Journal de l'année 1er juillet - 31 décembre 1982 1982Éd. 1982

Démographie

La France prend des rides

C'est une affiche représentant Marianne en train de faire joyeusement moisson de chiffres sur l'Hexagone qui annonçait le 31e recensement de la population française depuis 1801, le 6e depuis la Seconde Guerre mondiale (1946, 1954, 1962, 1968, 1975).

Premiers résultats

Les délégués de l'INSEE, au nombre de 2 800, collationnent les renseignements et les transmettent aux ordinateurs. Le coût total de l'opération a été chiffré à 400 millions de F (soit environ 8 F par habitant). Les questionnaires représentent quelque 135 tonnes de papier.

Les résultats n'arrivent que progressivement ; ce n'est qu'à la fin de 1984 que l'on aura une photographie précise et complète de la population française, de sa situation sociale au moment du recensement. Mais des sondages auront permis d'actualiser les données.

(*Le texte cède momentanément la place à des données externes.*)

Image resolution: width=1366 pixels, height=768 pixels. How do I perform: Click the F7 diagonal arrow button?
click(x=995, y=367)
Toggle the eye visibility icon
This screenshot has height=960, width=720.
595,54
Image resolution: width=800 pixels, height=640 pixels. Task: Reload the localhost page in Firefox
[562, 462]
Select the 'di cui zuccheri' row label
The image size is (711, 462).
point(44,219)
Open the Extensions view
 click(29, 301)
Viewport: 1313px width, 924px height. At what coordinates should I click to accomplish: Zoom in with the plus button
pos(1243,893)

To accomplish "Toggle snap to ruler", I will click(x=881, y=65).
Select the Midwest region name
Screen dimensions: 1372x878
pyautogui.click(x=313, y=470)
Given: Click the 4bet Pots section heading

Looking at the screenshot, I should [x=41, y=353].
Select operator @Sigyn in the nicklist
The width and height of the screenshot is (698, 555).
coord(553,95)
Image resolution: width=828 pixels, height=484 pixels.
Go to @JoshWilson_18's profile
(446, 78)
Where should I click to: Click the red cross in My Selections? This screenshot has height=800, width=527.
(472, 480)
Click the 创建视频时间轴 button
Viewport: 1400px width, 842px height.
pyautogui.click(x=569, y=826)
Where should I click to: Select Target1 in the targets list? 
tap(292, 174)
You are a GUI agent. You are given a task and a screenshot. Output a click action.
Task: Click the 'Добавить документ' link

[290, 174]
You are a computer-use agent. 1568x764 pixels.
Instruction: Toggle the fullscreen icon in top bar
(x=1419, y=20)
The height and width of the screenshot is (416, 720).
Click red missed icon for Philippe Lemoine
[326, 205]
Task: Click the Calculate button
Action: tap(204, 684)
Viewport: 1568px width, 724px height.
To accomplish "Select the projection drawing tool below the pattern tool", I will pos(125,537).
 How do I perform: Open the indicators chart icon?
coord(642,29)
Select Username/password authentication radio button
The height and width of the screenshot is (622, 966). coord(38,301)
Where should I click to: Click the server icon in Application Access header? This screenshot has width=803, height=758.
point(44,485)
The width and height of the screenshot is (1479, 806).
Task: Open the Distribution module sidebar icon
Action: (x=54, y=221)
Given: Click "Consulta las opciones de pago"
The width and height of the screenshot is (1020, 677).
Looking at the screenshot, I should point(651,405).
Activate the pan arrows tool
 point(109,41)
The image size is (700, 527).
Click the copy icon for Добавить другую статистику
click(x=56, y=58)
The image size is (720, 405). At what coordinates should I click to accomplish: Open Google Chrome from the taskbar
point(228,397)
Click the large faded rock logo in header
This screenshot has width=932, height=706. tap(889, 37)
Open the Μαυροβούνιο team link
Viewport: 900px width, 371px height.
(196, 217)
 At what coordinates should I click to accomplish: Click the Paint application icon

Cependant, durant l'été 1982, les premiers chiffres commencent à tomber. On apprend que la France, qui comptait environ 20 millions d'habitants en 1345, 27 millions en 1801, 40 millions et demi en 1946 et 50 millions en 1968, avait, au 4 mars 1982, 54 257 300 habitants. Entre 1975 et 1982, la population de la France métropolitaine n'a crû que de 0,4 %par an contre 0,8 % de 1968 à 1975. Cette croissance, faible, est due à l'excédent des naissances sur les décès, le solde positif de l'immigration n'ayant été que de 181 000 de 1975 à 1982.

La densité de la population française reste faible : elle atteint péniblement 100 habitants au kilomètre carré, alors que la densité aux Pays-Bas est de 344, en Allemagne fédérale de 247, dans le Royaume-Uni de 229, en Italie de 189. La Lozère est toujours le département le moins peuplé (14 habitants par kilomètre carré) et les Hauts-de-Seine le plus densément peuplé (7 900). Quatre régions représentant 18 % de la superficie du pays regroupent 43 % de la population : ce sont l'Île-de-France, Rhône-Alpes, Provence-Côte d'Azur et Nord-Pas-de-Calais. La population de l'Île-de-France dépasse pour la première fois les dix millions d'habitants (10 056 100 exactement), mais sa croissance n'a été que de 0,3 % entre 1975 et 1982 contre 0,9 % pour 1968-1975.

Cet accroissement est dû à l'excédent des naissances sur les décès, car les arrivées de provinciaux ne compensent pas les départs. On boude la région parisienne. Ce phénomène est d'autant plus sensible que les départements de la grande couronne (Seine-et-Marne, Essonne, Yvelines et Val-d'Oise) croissent plus que ceux de la petite couronne (Seine-Saint-Denis, Val-de-Marne, Hauts-de-Seine) : ils enregistrent une augmentation de 386 500 personnes et rassemblent près de 40 % de la population de la région.

Paris, qui totalisait 41,3 % de la population de la région en 1946, n'en représente plus, avec 2 168 300 habitants, que 21,6 %. La capitale a perdu 622 000 habitants par rapport à 1962.

Les chiffres du recensement ne font pas le bonheur de tout le monde. Il y a des maires qui en prennent connaissance avec appréhension : ceux dont la commune a une population en nette diminution ; les subventions accordées vont, en effet, diminuer elles aussi. La population française se ride. La France est un pays en voie de dépeuplement. Elle va perdre des habitants dans les années à venir au lieu d'en gagner : c'est ce qui arrive à la RFA et c'est la menace qui pèse sur la plupart des pays industrialisés.